Sejak kecil, sepertinya aku memang sudah pandai menjadi provokator. Bagai mana tidak, setiap ajakan, akhirnya tidak ada yang mampu menolaknya. Khususnya bagi Kancil dan Kodok. Bisa jadi mereka takut karena pernah aku jotos saat menolak ajakanku.
“Terus caranya, gimana?” tanya Kancil.
“Iya, gimana? Pohonnya kan tinggi, aku takut kalau harus manjat,” ucap Kodok.
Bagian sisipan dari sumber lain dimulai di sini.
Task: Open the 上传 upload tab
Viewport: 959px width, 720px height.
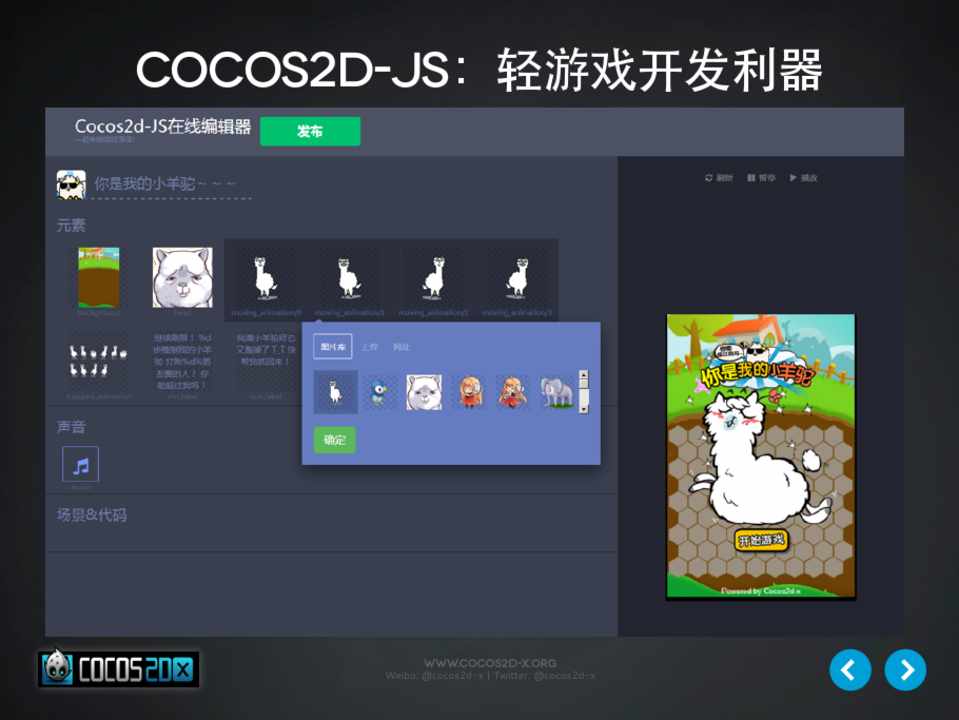Action: pyautogui.click(x=369, y=347)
Aku ajak mereka untuk mencari amunisi di sekitar halaman kecamatan. Setelah terkumpul, aku lancarkan aksi tersebut. Kebetulan Minggu, jadi kecamatan mau pun sekolahan sedang tidak ada orang. Tidak ada penghalang lagi bagi kami untuk melakukan pencurian mangga.
Aku menjadi orang pertama yang melakukannya. Batu pertama aku lempar setelah menargetkan satu mangga yang terlihat paling dekat.
Batu pertama meleset dari sasaran. Mengenai batang dan hanya membuat mangga itu bergoyang-goyang saja seperti mengejekku.
Kini batu kedua. Setelah mengambil posisi dan mata yang aku sipitkan sebagai tanda konsentrasi pada satu titik sasaran, sekuat tenaga aku melemparkan batu sembari mengucap kata dalam hati, “Bismillah! Semoga kena.”
Batu itu melesat dengan cepat, begitu lurus dengan mangga yang aku tuju. Dalam hati aku terus mengucap kata-kata, “Kena, kena, kena!”
Dan memang benar, batu itu mengenai mangga yang aku incar. Mangga itu pun jatuh.
“Asik, kena!” sorakku kegirangan. “Sekarang giliran kalian. Mau siapa dulu?”
“Aku dulu,” ucap Kancil.
Batu pertama ia lempar. Kancil memang sangat jitu, sekali lempar langsung mengenai mangga yang diincarnya. Namun sepertinya lemparan batu itu begitu lemah hingga tidak mampu membuat mangga tersebut jatuh. Hanya bergoyang-goyang saja.
“Lemparnya kurang bertenaga, Cil,” ucapku.
“Iya, Cil,” timpal Kodok.
Kancil mengulanginya lagi. Dengan sekuat tenaga, ia melempar batu itu. Lemparannya bersamaan dengan kata “Bismillah!” yang terdengar sangat keras. Batu itu melesat dengan cepat, tapi jauh dari sasaran.
Pyar!
Suara kaca pecah itu terdengar keras dan membuat kami bertiga hanya saling pandang. Tidak lama setelah itu, kami pun berlari untuk bersembunyi, takut jika ada seseorang yang tahu.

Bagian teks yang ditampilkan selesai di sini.